Now let’s have a look at what
mergeChangesFromContextDidSaveNotification: gets forwarded to
_mergeChangesFromDidSaveDictionary:usingObjectIDs:. This is a quite unwieldy routine with all kinds of loops and conditions, which makes it a bit cumbersome to track its execution flow in the disassembly. Checkout the whole method in its disassembled glory, what a beast! In cases like this it is sometimes very helpful to override private framework methods in a test app and to insert some log statements, in order to see which execution path was taken or how often a method was called.
Anyway, the gist of it is this: first it loops over the inserted and updated objects and gathers information about wether these objects are registered in the current context, if they have changes, if they are faults, etc. If an object is not faulted, the new values are retrieved with
_newChangedValuesForRefresh__ method and stored for later. Then deletions are processed.
In a second step the method loops over the inserted and updated objects again, but this time the real merging happens. For objects of which new values were gathered in the previous step or which need a refresh (e.g. to enable KVO)
_mergeRefreshObject:mergeChanges:withPersistentSnapshot: gets called.
This method does the actual work of updating the managed object with the new values and triggers the change notification methods
didChangeValueForKeys:. But remember that this only happens for objects which were already in use by the context before.
objectRegisteredForID: when looping over the updated objects of the save notification. This way it discards all changes up front which affect objects that weren’t previously registered in this context. However, when looping over the inserted objects it calls
objectWithID:, which will return a managed object in any case. This object then gets checked for pending changes, its fault status and for associated observers. It seems to me that an object, which has not been registered with the context before, will always be a fault and never have any pending changes or observers associated with it. Therefore it will never be marked as needing a merge, and
objectRegisteredForID: could have been used to begin with. But probably I’m missing something here – please ping me if you have any insights into why this might be necessary!
Merging changes and saving a child context do very different things. This makes clear that we should choose between these options depending on what we are trying to accomplish. Nested managed object contexts are clearly made for scenarios, where most of the changes propagated from the child context are immediately relevant to the parent context. The classical example is the scratch-pad use case, where you use a child context to edit a set of data with the option to dismiss or to save the changes (although this can also be achieved with the undo manager).
UIManagedDocument also uses a parent-child setup. This gives Apple the possibility to save the background (parent) context whenever and how often they decide to do so, while application developers can save the main (child) context whenever they want without blocking the main thread by disk i/o.
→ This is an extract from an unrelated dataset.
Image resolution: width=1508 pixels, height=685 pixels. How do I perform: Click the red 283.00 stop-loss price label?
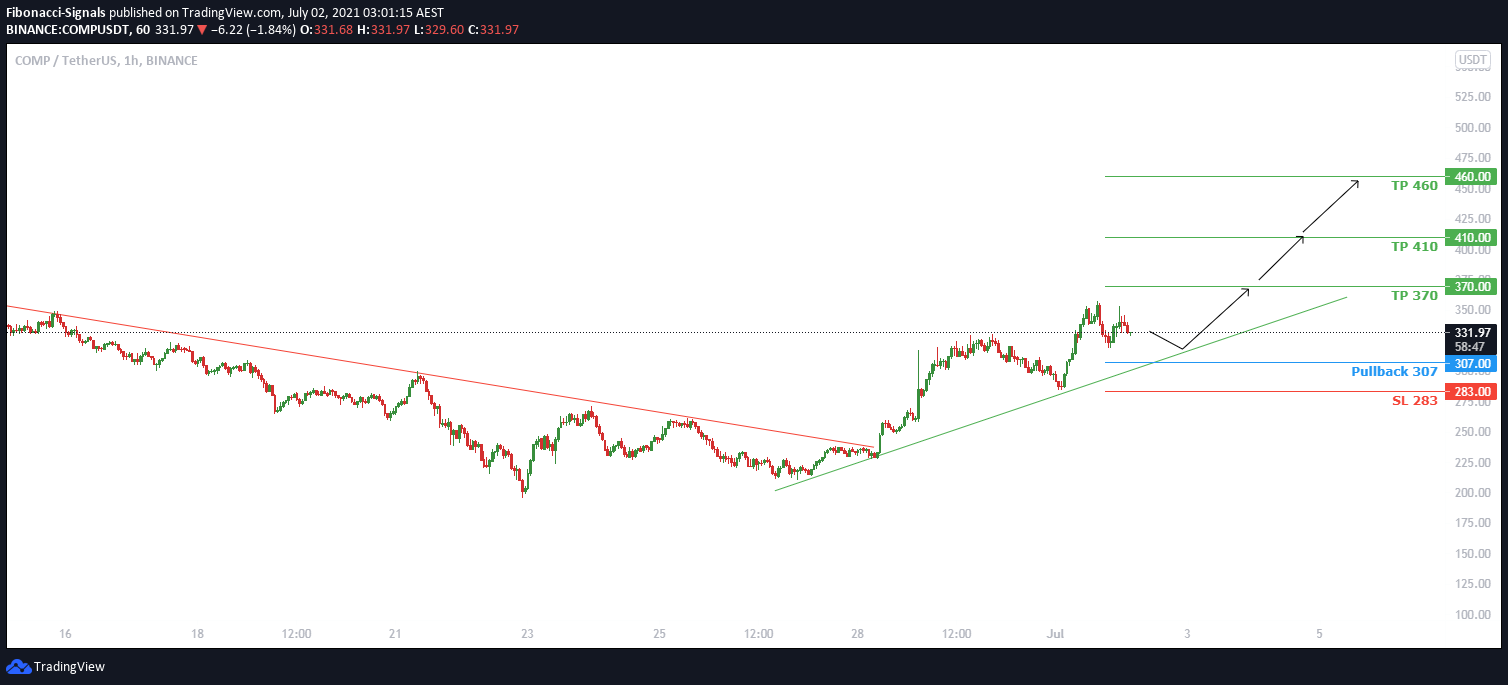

It’s probably no coincident that nested contexts where introduced in iOS 5 together with the iCloud storage options.
On the other hand there are scenarios like importing data, where the context on the main thread is not interested in any or only a small fraction of the new data. In this case a nested context setup (especially one where the data has to flow through the main thread context) is the wrong tool for the job and results in massive amounts of work done for nothing.
I would suggest that you don’t consider nested managed object contexts to be the new way of implementing concurrent core data setups. It is an additional feature which fits certain use cases, but the old-school stack with independent contexts and a common persistent store coordinator still is preferable in many cases.